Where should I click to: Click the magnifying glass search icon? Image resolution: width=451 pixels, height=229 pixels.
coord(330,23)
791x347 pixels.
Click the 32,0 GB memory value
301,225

* * *

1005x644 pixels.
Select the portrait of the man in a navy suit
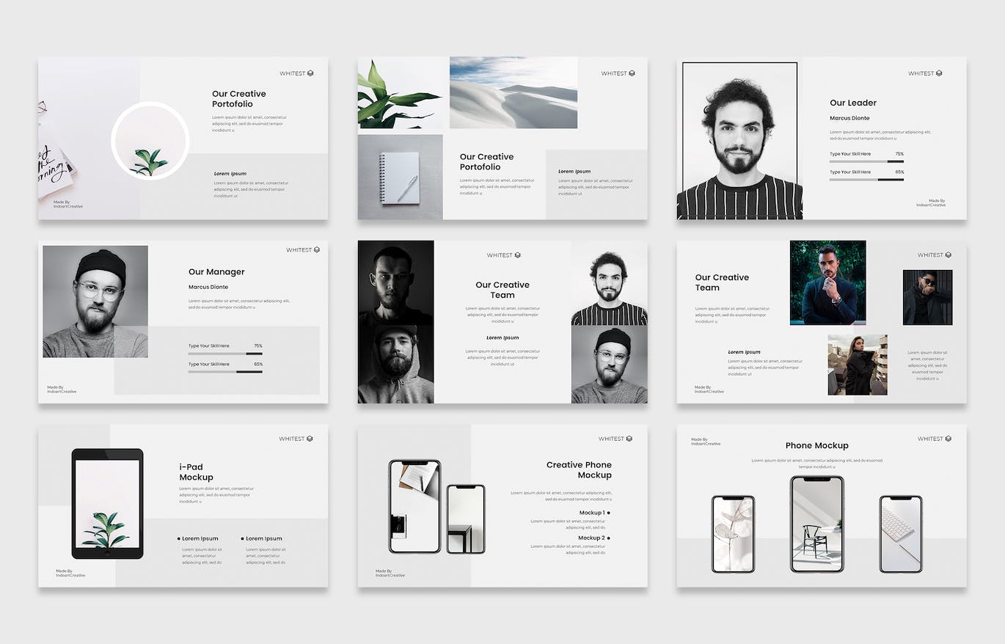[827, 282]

**THE TASK**.
Count the lines in the items above that contain the string "pixels", matching case exactly. Reply with the number alone.

**SOLUTION TO THIS TASK**.
3